Prime Minister Francois Bayrou announced a controversial plan to reduce France’s national holidays from 11 to 9, aiming to alleviate the country’s significant debt burden.
During the presentation of the 2026 budget proposals, Bayrou highlighted the potential removal of Easter Monday and May 8, a day commemorating the end of World War II in Europe, as part of fiscal tightening measures.
This proposal has ignited immediate backlash, with critics from both the far-right and leftist parties condemning the move as an attack on France’s cultural heritage and labor rights.
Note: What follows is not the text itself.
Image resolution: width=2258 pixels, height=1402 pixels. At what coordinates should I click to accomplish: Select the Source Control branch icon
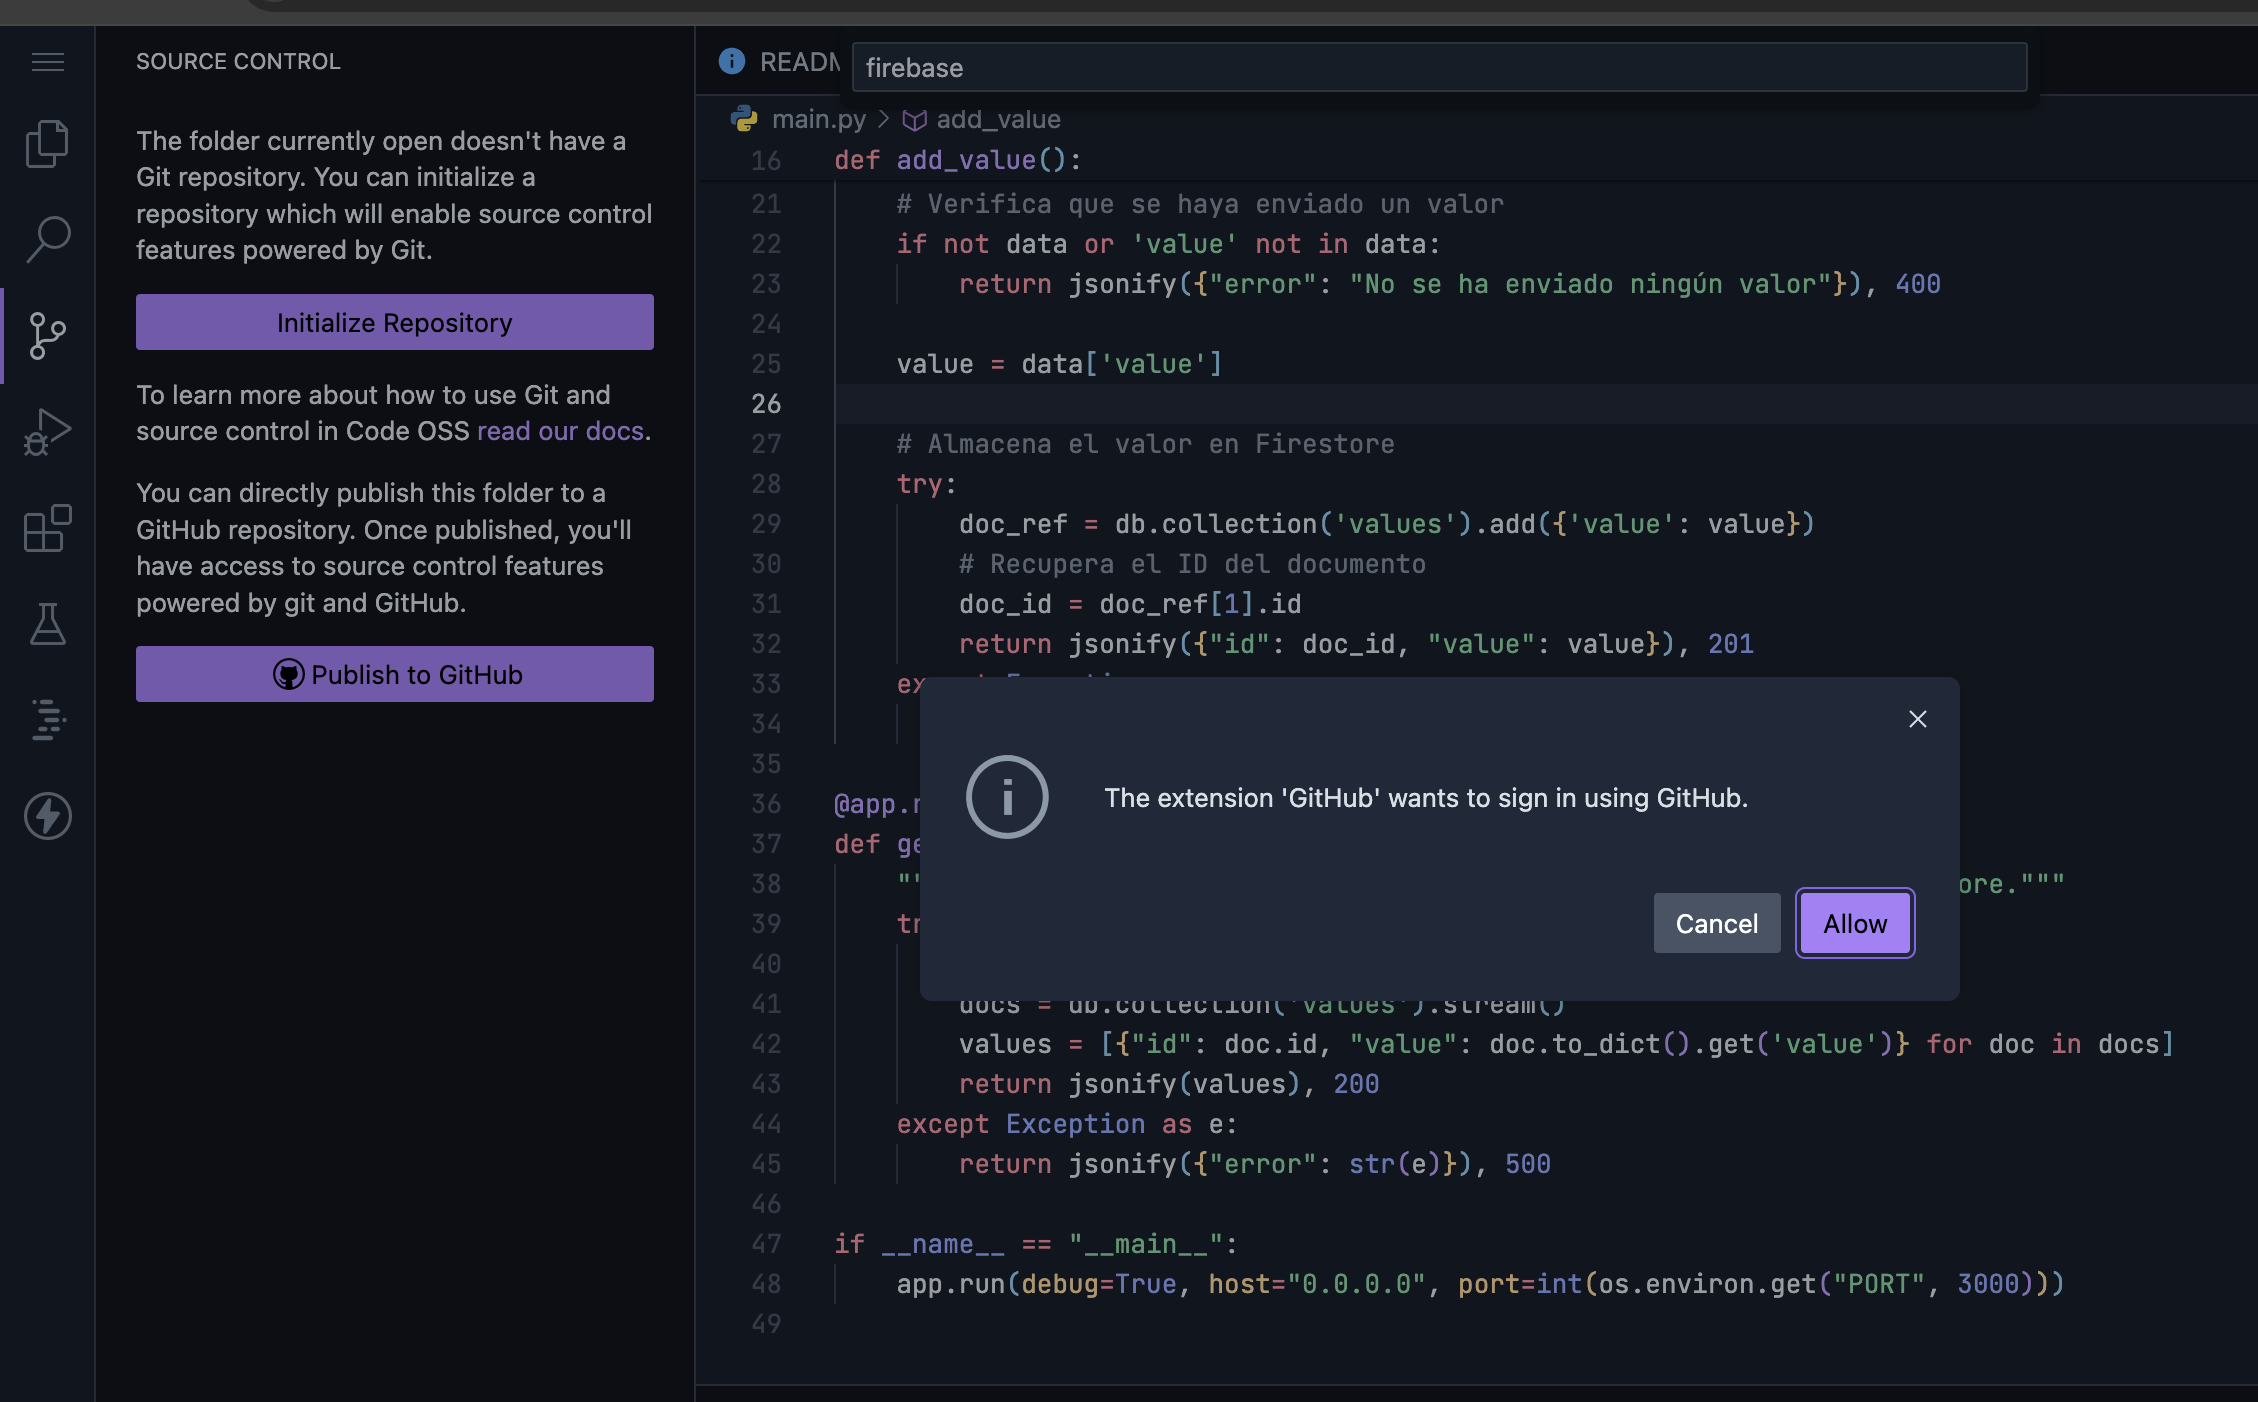(x=47, y=335)
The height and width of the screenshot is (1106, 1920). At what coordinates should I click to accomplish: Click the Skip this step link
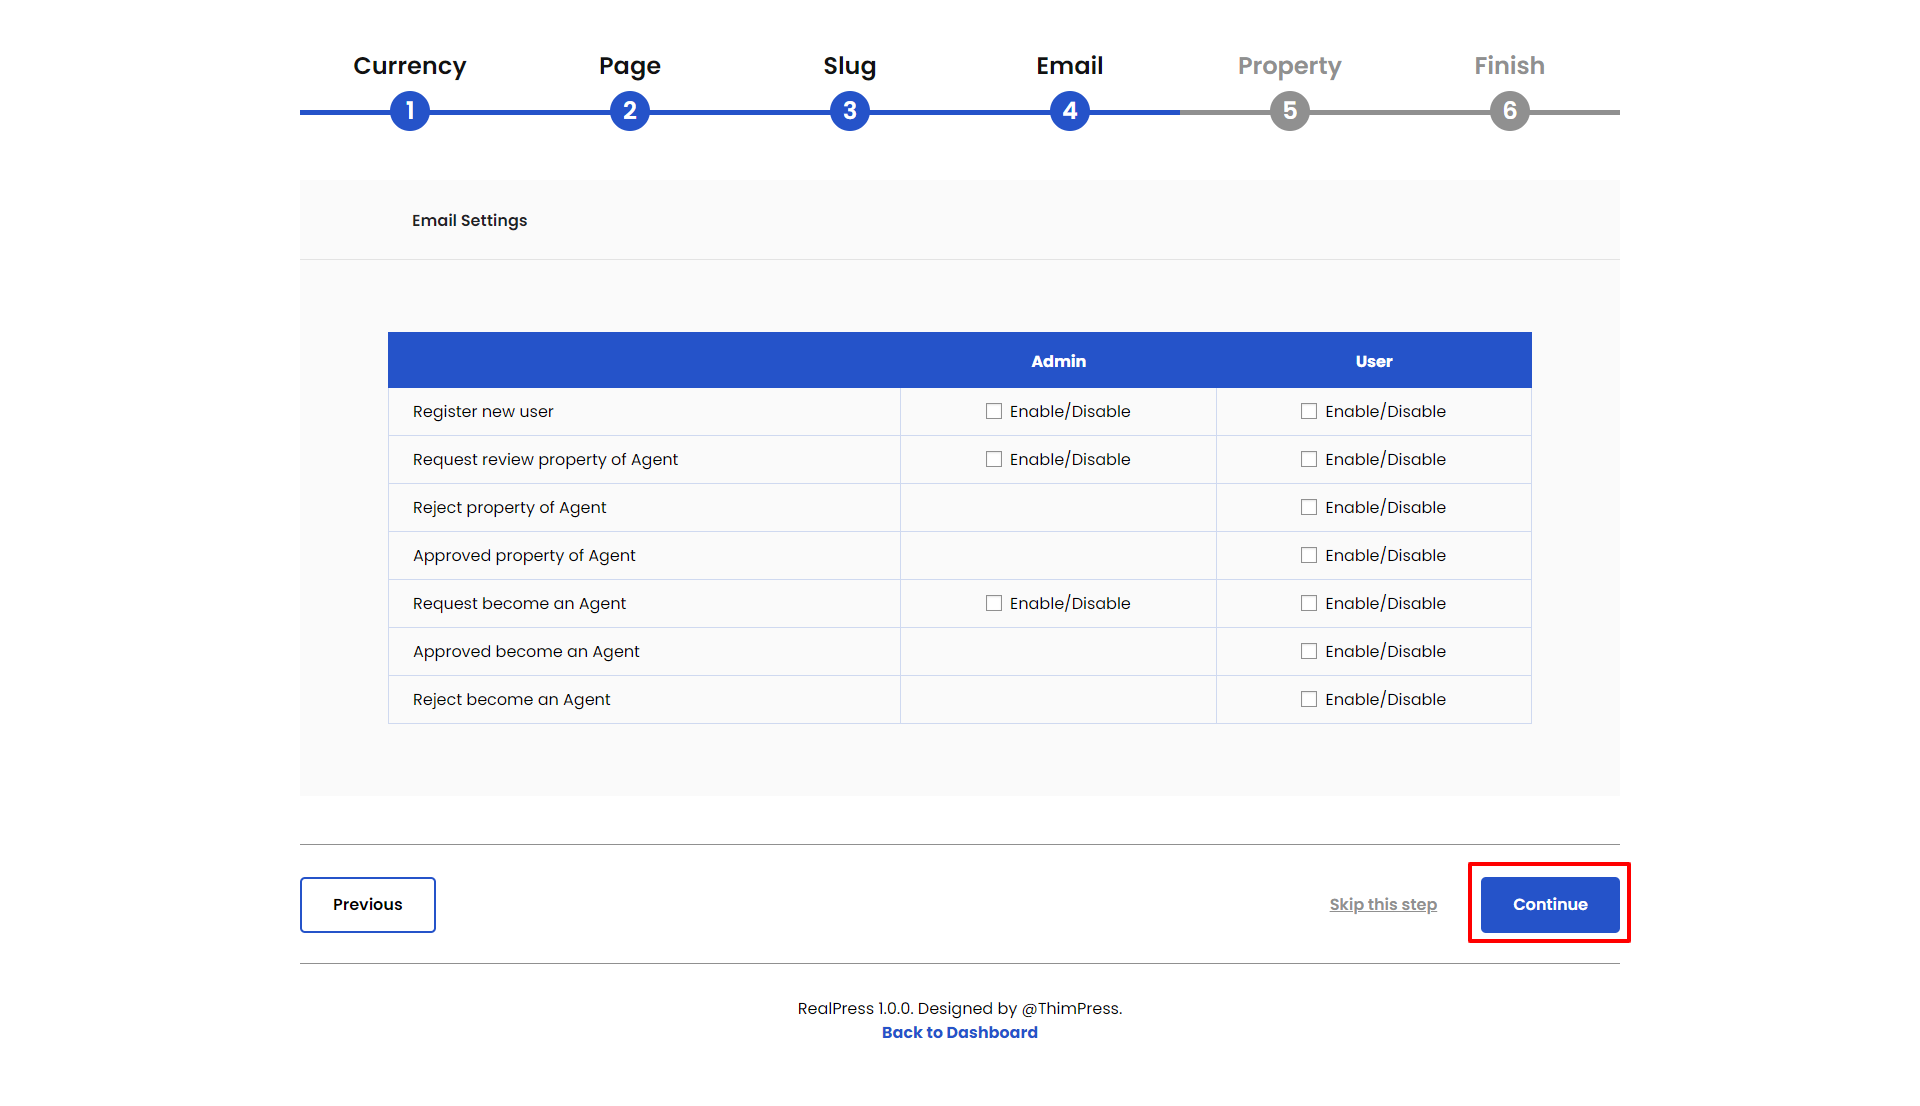(1383, 904)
Political Backlash and Social Implications
Jordan Bardella of the National Rally and Jean-Luc Melenchon of France Unbowed have voiced strong opposition, framing the proposal as a disregard for historical significance and workers’ welfare.
Bayrou defends the measure, estimating it could inject billions into the economy, amidst France’s struggle to meet EU deficit targets and manage its towering debt, second only to Greece and Italy in the EU.
Broader Fiscal Measures
Alongside holiday reductions, the government plans spending freezes, cuts in civil service numbers, and increased contributions from the wealthy, aiming for a deficit reduction to 4.6% next year.
Bayrou’s reference to Greece’s financial crisis serves as a stark warning of the perils of unchecked public spending, underscoring the urgency of France’s fiscal reforms.